Hope you all had a great weekend. I mostly relaxed after my midterms week ;-). And went back in my kitchen to cook a little!
I wanted something easy and comforting, yet tasty and different from restaurant food, that I ate more than I usually do last week. It was so good; one week without cooking made me miss being in the kitchen and eating what comes out of it ;-). I did eat some leftovers last week but it is not the same thing as when you’ve just made dinner!
Since I wanted something easy and comforting, pasta is not a surprising choice! And fresh pasta makes it even better.

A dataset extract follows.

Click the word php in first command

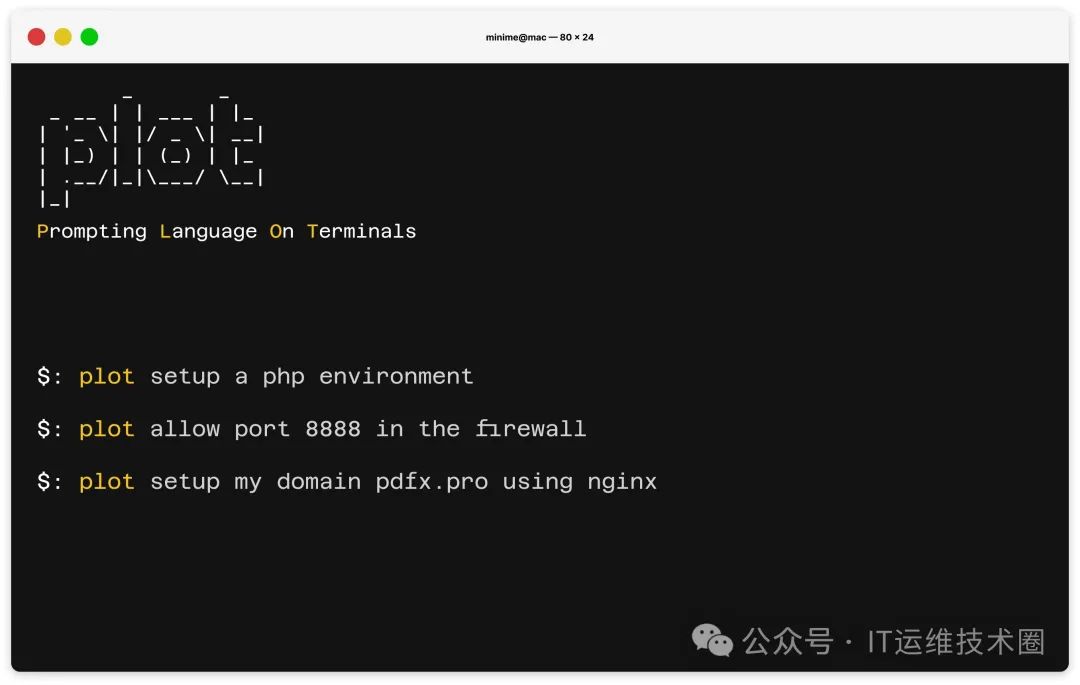(x=283, y=377)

Adaptation of “Linguines aux poireaux et aux champignons”, Menu Végé
- 1 leek, sliced
- 1 pkg (227 g) white mushrooms
- 2 dry shallots, sliced
- 2 small-medium bay leafs
- 3 tbsp earth balance (or butter)
- 3 tbsp unbleached all purpose flour
- 2 cups milk (I used 1% cow milk)
- 2 tbsp chopped chives + more to garnish
- Black pepper & salt to taste
- 1 pkg (350 g) fresh linguine
Directions: Steam sliced leek, mushrooms, shallots and bay leafs for 10 minutes. Remove bay leafs and set aside.

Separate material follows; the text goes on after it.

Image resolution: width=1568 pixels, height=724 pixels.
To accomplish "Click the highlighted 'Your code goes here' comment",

Bring a pot of water to a boil. Meanwhile, in a saucepan, melt the butter over medium heat. Add flour and mix, then remove from heat. Slowly whisk in milk. Put back on medium heat and stir until the sauce thickens. Reduce to medium-low and stir occasionally.
When water is boiling, add pasta and cook according to package directions. Add vegetables and black pepper to the sauce and stir. When pasta is ready, drain and add to the sauce. Stir to coat and serve garnished with chives and sprinkled with salt & pepper.
*Note: If you want to, you can add salt to the sauce when you add the vegetables or just add it when you serve the dish. I sprinkled with fleur de sel before serving and it was delicious. You do need to add a little salt; it doesn’t taste much without it and adding some brings out all the flavors of the sauce.